_EXCERPT PROVIDED_:
<<<<

Here Are Places Where Republicans Are Trying To Block Mail-In Ballots

Texas Republicans succeeded in temporarily blocking applications for mail-in ballots from being sent out on Tuesday, while other GOP efforts to shut down voting by mail have been made across the country.

The Texas Supreme Court paused plans to send applications for mail-in ballots to more than 2.4 million registered voters in Harris County after Republican party officials sued. Other efforts to expand voting options due to the COVID-19 have also been successfully thwarted, at least temporarily, by GOP politicians in the state.

President Donald Trump's reelection campaign has launched multiple lawsuits attempting to stop voting by mail, which Trump has dubbed "terrible" despite repeatedly using the process himself. The latest effort was filed Wednesday in Montana, with the lawsuit claiming that the "integrity" of the election would be threatened if the state allowed additional early voting and voting by mail.

I Voted By Mail Sticker
Although there is little evidence that widespread fraud exists or that mail-in voting benefits either party, Republicans across the country have attempted to legally block efforts aimed at increasing the practice due to the COVID-19 pandemic. lakshmiprasad S/Getty

The Trump campaign also sued to halt a plan to automatically send absentee ballots to all active voters in Nevada in early August, claiming it would result in "inevitable" fraud. Weeks later, another lawsuit was launched after New Jersey Governor Phil Murphy issued an executive order to provide mail-in ballots, which the campaign said would "violate eligible citizens' right to vote." In May, California Governor Gavin Newsom was sued by state and national GOP officials over a similar executive order.

>>>>

_EXERCISE OBJECTIVE_: Pick up the article on Republican efforts to block mail-in ballots after its final sentence and continue it. The material after this article is not needed.

_RECORD EXTRACTS_:
<<<<

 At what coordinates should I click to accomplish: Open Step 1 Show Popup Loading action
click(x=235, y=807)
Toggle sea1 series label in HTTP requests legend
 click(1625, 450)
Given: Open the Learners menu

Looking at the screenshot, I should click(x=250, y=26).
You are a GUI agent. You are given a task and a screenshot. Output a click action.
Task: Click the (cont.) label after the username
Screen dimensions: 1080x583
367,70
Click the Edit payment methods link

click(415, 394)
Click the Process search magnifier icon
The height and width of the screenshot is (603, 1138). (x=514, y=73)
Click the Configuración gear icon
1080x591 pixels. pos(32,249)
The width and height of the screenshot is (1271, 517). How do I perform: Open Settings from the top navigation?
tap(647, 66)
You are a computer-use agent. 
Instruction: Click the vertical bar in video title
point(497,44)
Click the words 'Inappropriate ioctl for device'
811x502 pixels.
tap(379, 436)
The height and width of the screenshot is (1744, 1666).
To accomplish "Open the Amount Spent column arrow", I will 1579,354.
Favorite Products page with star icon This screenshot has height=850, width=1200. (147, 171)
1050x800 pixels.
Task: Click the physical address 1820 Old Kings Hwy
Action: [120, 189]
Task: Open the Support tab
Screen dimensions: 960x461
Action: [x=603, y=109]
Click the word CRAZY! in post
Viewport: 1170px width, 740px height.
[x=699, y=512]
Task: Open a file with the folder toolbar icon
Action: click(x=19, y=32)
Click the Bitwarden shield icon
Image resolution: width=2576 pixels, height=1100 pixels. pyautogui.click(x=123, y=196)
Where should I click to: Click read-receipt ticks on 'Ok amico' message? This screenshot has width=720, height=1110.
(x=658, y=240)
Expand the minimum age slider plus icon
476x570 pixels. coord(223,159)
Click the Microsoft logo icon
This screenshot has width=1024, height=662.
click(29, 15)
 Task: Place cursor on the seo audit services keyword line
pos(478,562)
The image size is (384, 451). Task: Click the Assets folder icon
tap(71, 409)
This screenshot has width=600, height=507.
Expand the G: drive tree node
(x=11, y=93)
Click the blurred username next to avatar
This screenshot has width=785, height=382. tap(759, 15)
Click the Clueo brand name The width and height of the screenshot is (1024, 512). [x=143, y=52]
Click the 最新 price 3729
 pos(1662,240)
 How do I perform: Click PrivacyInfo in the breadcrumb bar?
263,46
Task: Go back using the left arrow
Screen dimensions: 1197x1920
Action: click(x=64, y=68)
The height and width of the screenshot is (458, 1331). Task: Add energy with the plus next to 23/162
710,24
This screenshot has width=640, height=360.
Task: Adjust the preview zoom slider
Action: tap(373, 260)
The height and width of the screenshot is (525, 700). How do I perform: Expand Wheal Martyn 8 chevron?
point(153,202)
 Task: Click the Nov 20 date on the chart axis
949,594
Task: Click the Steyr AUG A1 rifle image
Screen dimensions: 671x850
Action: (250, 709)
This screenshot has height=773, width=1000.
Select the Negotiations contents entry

>>>>

_RESPONSE_:
Regardless, the president has encouraged Republican voters to use mail-in ballots in certain key states like Florida and Arizona. The Trump campaign spent $650,000 in one week on Facebook ads encouraging Trump voters to request absentee ballots, according to a Tuesday report from The New York Times. On Wednesday, the president also apparently encouraged voters in North Carolina to commit fraud by voting twice, once in person and once by mail, to see if the system is "as good as they say it is."

Most studies do not support the notion that voter fraud of any type, in person or by mail, occurs in a large scale in the United States. Although there have been isolated cases of voter fraud, an analysis of research on the issue published by the Brennan Center for Justice found that fraud occurs at a rate of between 0.0003 percent and 0.0025 percent. A recent study also found that voting by mail does not favor voters of either political party.

While massive voter fraud may not be a likely outcome of expanded voting by mail, some realistic concerns do exist. Recent issues with the U.S. Postal Service could cause ballots to be delayed or not delivered in time for the election. Mail-in ballots are also more likely to be invalidated than those cast in person, while experts have warned that large numbers of ballots that are counted could make the election result appear to swing wildly as they continue to be counted after election day.

Newsweek reached out to the Trump campaign for comment.